To put it simply, the severity of CVD needs to be understood. Each symptom needs to be known so that all can work together to prevent this from continuing to be the number one cause of death in the world and even reverse those in pain at this time. A full understanding of cardiovascular disease can help many watch for the symptoms. If those symptoms ever arise, then the knowledge would be obvious on how to act. Since many of the causes are attributed to lifestyle, it can be prevented. There is a myth that CVD occurs only in the richer countries. This myth is false. In fact, “80% of the deaths that are caused by heart disease occur in low and middle–income countries” (Callow 307). These low and middle-income countries are adding to the spike in obesity problems due to diet changes where they are increasing the intake of salt, fat, sugar, and energy (Cardiovascular Diseases [CVDs] 7). As the obesity epidemic continues to rise everywhere, the deaths from cardiovascular disease rise with it. This is not just a disease for older people, preventing CVD starts in adolescence. Children should be told to play outside instead of watching television or playing video games. It starts with giving children wheat bread instead of white bread, or skim milk instead of whole milk. When viewed from the larger scheme of things, it becomes apparent that many individuals unintentionally add risk factors to their lives, leading to CVD. Cardiovascular disease isn’t just another sickness; it is a combination of diseases that affect our heart and blood vessels. These are vital to our existence and a healthy lifestyle should be promoted to all.

Work Cited

Callow, Allan D. “Cardiovascular Disease 2005 – The Global Picture.” Vascular Pharmacology 45 (2006): 302-07. Science Direct. Web. 16 Nov. 2011.

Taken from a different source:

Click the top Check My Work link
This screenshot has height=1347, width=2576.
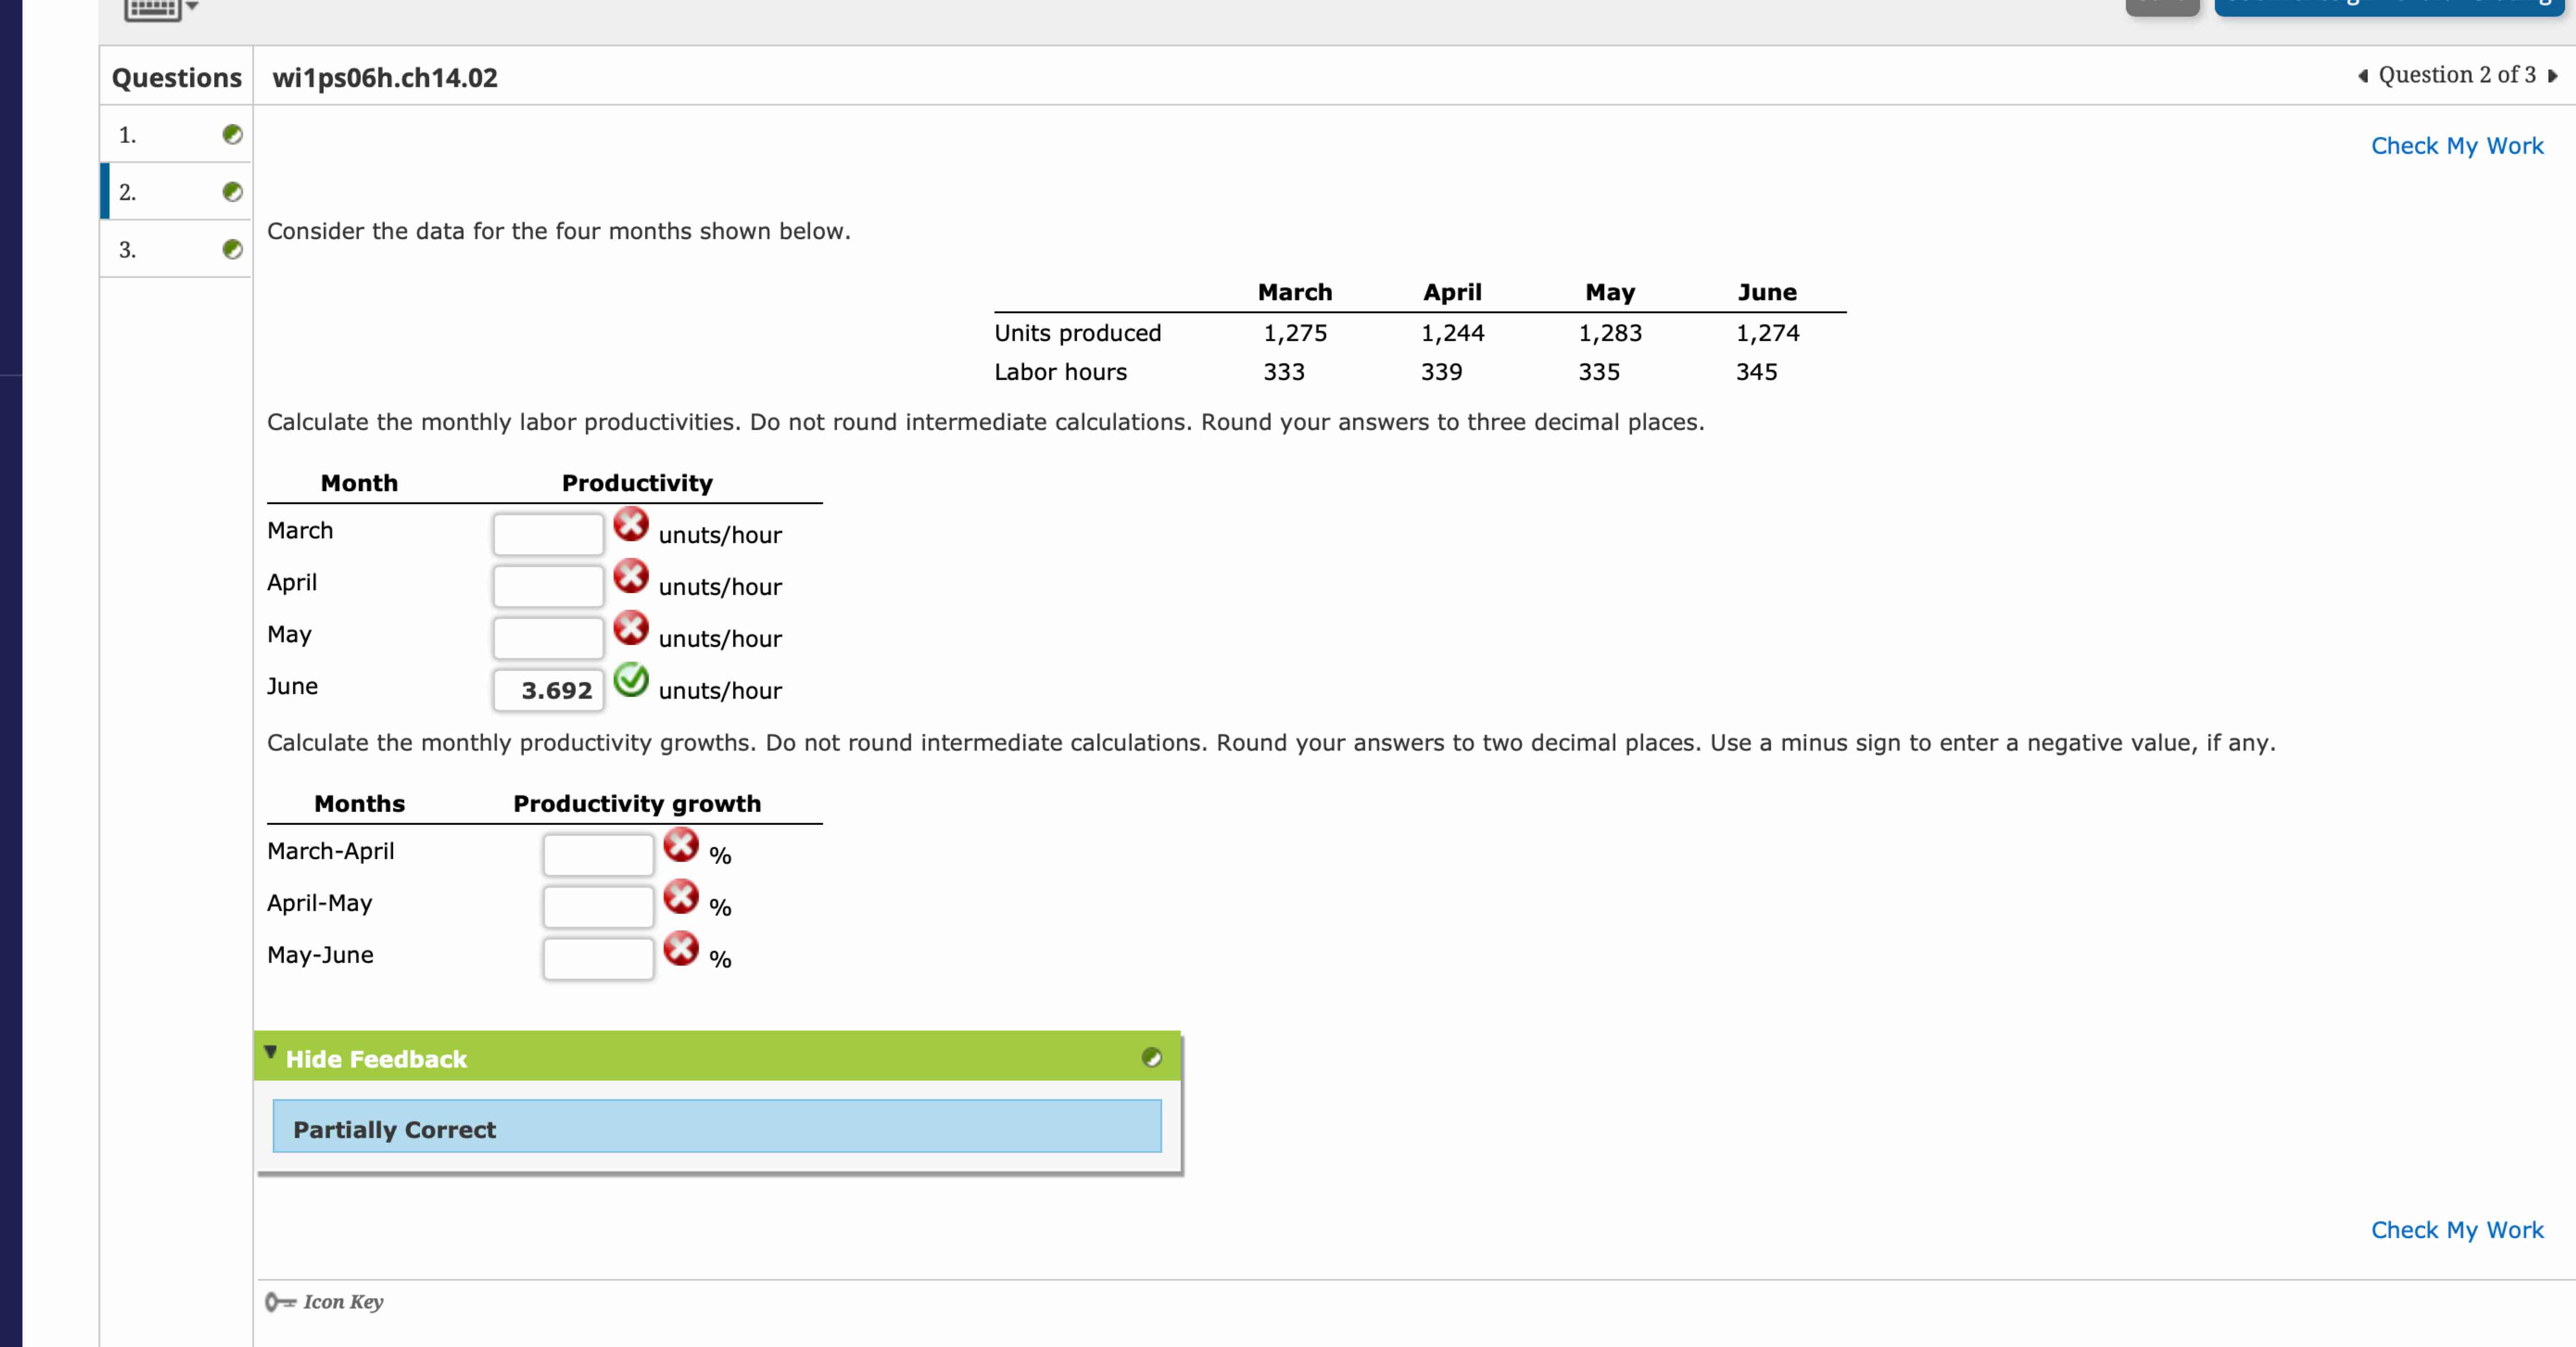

“Cardiovascular Diseases (CVDs).” World Health Organization. Sept. 2011. WHO. Web. 16 Nov. 2011.
“Cardiovascular Disease: Facts, Disease Prevention and Treatment Strategies.” Healing With Nutrition. Web. 16 Nov. 2011.
“Cardiovascular Diseases: Facts, Prevention and Treatment.” Official Healthcare Online. 13 Nov. 2011. Web. 16 Nov. 2011.
“Nutrition:: McDonalds.com” Home:: McDonalds.com. Web. 16 Nov. 2011.
Ridker, M.D., et. al. “A Randomized Trial of Low-Dose Aspirin in the Primary Prevention of Cardiovascular Disease in Women.” The New England Journal of Medicine 352.13 (2005): 1293-304. The New England Journal of Medicine. Web. 16 Nov. 2011.